--- Exercise material ---

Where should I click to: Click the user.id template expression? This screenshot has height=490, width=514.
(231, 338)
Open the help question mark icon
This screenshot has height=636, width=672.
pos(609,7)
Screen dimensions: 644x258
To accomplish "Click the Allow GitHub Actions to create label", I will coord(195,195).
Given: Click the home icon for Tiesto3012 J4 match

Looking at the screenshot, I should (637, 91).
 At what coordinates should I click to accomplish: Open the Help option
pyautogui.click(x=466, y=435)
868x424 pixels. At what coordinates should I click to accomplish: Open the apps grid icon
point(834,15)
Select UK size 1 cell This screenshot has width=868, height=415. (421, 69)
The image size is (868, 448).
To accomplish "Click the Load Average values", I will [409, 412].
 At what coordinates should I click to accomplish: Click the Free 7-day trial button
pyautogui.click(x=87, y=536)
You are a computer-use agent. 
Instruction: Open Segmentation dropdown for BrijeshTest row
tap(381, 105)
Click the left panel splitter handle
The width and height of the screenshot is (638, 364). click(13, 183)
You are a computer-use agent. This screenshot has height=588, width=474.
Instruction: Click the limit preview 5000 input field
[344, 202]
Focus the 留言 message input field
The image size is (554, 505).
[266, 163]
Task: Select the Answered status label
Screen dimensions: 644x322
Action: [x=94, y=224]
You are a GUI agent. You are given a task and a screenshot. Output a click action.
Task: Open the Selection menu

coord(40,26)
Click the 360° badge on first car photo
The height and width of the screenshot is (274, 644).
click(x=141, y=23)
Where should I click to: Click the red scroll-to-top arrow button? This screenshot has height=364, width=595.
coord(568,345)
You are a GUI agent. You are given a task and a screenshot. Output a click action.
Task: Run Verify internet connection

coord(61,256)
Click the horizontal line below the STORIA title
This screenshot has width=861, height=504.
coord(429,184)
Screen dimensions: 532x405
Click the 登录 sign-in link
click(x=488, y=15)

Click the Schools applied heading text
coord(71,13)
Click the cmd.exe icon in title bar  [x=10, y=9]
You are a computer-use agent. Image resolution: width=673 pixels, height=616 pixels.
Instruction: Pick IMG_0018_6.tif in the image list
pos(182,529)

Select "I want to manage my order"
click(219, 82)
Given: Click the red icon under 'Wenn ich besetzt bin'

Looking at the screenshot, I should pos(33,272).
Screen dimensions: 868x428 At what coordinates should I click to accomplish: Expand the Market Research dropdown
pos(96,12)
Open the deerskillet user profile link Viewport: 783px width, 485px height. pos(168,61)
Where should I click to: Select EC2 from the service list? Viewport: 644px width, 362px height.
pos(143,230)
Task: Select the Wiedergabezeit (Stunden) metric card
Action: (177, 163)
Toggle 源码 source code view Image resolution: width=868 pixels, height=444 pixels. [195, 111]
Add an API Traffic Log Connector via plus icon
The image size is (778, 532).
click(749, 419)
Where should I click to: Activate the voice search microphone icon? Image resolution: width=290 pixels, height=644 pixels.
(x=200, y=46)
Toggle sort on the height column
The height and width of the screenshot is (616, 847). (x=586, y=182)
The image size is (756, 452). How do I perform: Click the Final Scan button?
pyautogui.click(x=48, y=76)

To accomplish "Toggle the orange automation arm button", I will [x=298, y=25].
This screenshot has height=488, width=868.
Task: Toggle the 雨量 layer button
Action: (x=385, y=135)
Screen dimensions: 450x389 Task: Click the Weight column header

---

How to complete this task
Write out exactly the lines starting with the one that holds "Screen dimensions: 532x405" and running through the last line above.

Solution to this exercise
Screen dimensions: 532x405
Click the 登录 sign-in link
click(x=488, y=15)

Click the Schools applied heading text
coord(71,13)
Click the cmd.exe icon in title bar  [x=10, y=9]
You are a computer-use agent. Image resolution: width=673 pixels, height=616 pixels.
Instruction: Pick IMG_0018_6.tif in the image list
pos(182,529)

Select "I want to manage my order"
click(219, 82)
Given: Click the red icon under 'Wenn ich besetzt bin'

Looking at the screenshot, I should pos(33,272).
Screen dimensions: 868x428 At what coordinates should I click to accomplish: Expand the Market Research dropdown
pos(96,12)
Open the deerskillet user profile link Viewport: 783px width, 485px height. pos(168,61)
Where should I click to: Select EC2 from the service list? Viewport: 644px width, 362px height.
pos(143,230)
Task: Select the Wiedergabezeit (Stunden) metric card
Action: (177, 163)
Toggle 源码 source code view Image resolution: width=868 pixels, height=444 pixels. [195, 111]
Add an API Traffic Log Connector via plus icon
The image size is (778, 532).
click(749, 419)
Where should I click to: Activate the voice search microphone icon? Image resolution: width=290 pixels, height=644 pixels.
(x=200, y=46)
Toggle sort on the height column
The height and width of the screenshot is (616, 847). (x=586, y=182)
The image size is (756, 452). How do I perform: Click the Final Scan button?
pyautogui.click(x=48, y=76)

To accomplish "Toggle the orange automation arm button", I will [x=298, y=25].
This screenshot has height=488, width=868.
Task: Toggle the 雨量 layer button
Action: (x=385, y=135)
Screen dimensions: 450x389 Task: Click the Weight column header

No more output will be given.